TV Recap: Mad Men “The Other Woman”

This superfine hour of television had its claws out for me right off the bat. The opening scene in the Jaguar war room, a glass cage in which Don, Stan, Ginsberg, and some copywriter mercenaries wearily and warily surround the concept of car-as-mistress, scratched my itch for Mad Men’s workplace dramedy mode, and we get a hint of deeper emotional waters as Peggy’s exclusion from this mammoth-hunting expedition plays on her face: naked, almost childish envy, not necessarily of the catered lobster. (There are three extra guys at the table, including this one:

(Image © Lionsgate/AMC)

who was a Sterling Cooper bit player in olden times but doesn’t merit a mention on the show’s Wikipedia page. Peggy asks about a “prospect” and though it isn’t clear which one she means it’s probably the older fella.)

So one domino, then the next. We’re at another of those dinners with drinks in an exquisite, dark-wooded room, table-lit with just a spot of color,

(Image © Lionsgate/AMC)

the better to appreciate the charms of Herb Rennet, head of the Jaguar dealer association, whose favor is sought by Pete Campbell and Ken Cosgrove because his vote is crucial to landing the Jag account. Rennet crosses a line that’s been in plain sight all along on Mad Men, telling them that SCDP can only hope for his support if he gets to spend the night with Joan Harris. Kenny makes a stab at knocking down this proposal, but Pete, firmly pursing his kissable lips, seems to be fully prepared to bargain for Joan’s virtue. Naturally, we can hardly wait to see how he’s going to go about it, but we do have a quick check-in with Don and Megan at home – she’s auditioning, a wife is like a Buick, okay, later. Pete opens his pitch to Joan by calling epic sleazeball Rennet a “handsome guy,” knowing full well that Joan doesn’t “remember any of them.” His retelling of Rennet’s offer adjusts the details enough to cast himself in a slightly better light, but he doesn’t shy from his task. Unfortunately he leaves with the impression that Joan just needs to have her price met – “what would it take to make you a queen?” (There’s a nicely observed office behavior moment when Carolyn’s eyeball swivels for a second to take in who’s with Joan behind closed doors.)

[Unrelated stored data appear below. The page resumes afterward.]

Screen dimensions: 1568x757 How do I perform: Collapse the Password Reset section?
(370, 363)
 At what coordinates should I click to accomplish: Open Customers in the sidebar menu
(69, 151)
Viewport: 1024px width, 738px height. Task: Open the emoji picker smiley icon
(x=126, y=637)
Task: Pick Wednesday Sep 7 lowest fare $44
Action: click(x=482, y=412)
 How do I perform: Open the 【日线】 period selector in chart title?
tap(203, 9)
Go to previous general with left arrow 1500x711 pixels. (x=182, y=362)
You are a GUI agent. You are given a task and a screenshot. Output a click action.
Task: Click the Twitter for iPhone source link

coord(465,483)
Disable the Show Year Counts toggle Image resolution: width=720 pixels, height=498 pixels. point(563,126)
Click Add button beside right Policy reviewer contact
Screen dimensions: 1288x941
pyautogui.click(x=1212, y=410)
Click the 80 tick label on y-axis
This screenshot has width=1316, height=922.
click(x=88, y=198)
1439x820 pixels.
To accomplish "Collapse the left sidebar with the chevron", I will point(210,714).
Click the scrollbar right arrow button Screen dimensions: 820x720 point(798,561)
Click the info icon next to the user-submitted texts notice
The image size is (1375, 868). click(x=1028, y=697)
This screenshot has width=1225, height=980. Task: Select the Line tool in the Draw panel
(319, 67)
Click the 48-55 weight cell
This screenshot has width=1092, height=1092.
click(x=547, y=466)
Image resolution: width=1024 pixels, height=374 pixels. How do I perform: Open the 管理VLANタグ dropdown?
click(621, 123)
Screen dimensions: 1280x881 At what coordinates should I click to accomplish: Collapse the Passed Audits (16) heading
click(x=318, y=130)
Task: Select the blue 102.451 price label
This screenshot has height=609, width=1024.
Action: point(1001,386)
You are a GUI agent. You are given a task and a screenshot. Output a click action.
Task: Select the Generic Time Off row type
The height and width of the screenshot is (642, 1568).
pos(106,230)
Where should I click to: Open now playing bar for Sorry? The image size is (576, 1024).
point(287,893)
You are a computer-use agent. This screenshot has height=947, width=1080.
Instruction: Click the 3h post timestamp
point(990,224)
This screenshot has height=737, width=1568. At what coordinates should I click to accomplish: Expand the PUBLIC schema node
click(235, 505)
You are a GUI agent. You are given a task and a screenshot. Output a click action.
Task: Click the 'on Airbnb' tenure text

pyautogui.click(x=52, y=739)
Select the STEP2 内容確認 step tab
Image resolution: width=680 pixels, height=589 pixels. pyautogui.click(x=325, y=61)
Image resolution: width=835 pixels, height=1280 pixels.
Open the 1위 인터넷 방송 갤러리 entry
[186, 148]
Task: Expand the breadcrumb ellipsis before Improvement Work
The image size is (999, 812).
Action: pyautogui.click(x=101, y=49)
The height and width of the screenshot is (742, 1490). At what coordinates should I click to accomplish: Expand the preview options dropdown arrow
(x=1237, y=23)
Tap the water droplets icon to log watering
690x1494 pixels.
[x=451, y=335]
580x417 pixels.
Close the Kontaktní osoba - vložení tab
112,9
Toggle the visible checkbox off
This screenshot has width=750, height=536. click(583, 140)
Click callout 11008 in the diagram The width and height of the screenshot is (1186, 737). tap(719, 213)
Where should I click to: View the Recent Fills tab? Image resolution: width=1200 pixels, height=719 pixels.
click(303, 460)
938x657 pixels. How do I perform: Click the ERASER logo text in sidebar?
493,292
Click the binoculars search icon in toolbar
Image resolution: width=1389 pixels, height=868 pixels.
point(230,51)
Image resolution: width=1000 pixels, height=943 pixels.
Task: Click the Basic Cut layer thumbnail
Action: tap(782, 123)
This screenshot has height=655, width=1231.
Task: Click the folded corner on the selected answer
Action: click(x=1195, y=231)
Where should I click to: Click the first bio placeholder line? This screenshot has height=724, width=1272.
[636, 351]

Pete needs the other partners to approve Rennet’s demand, but he has to get past three members of Team Joan: Roger, Don, and Lane, in their very different ways, all have a history with her. All three react initially with disgust and disbelief, but it’s only Don who storms out. After he leaves, the moral temperature plummets to a negotiation on an appropriate payoff to Joan. This ties in very cleverly with Lane’s embezzlement last week: Pete thinks that $50,000 would buy Joan’s cooperation, if Lane can persuade the bank to raise SCDP’s credit enough to cover it – but Lane already did that last week to stay out of Tax Jail back on Airstrip One! Lane’s got a trick up his hat, though.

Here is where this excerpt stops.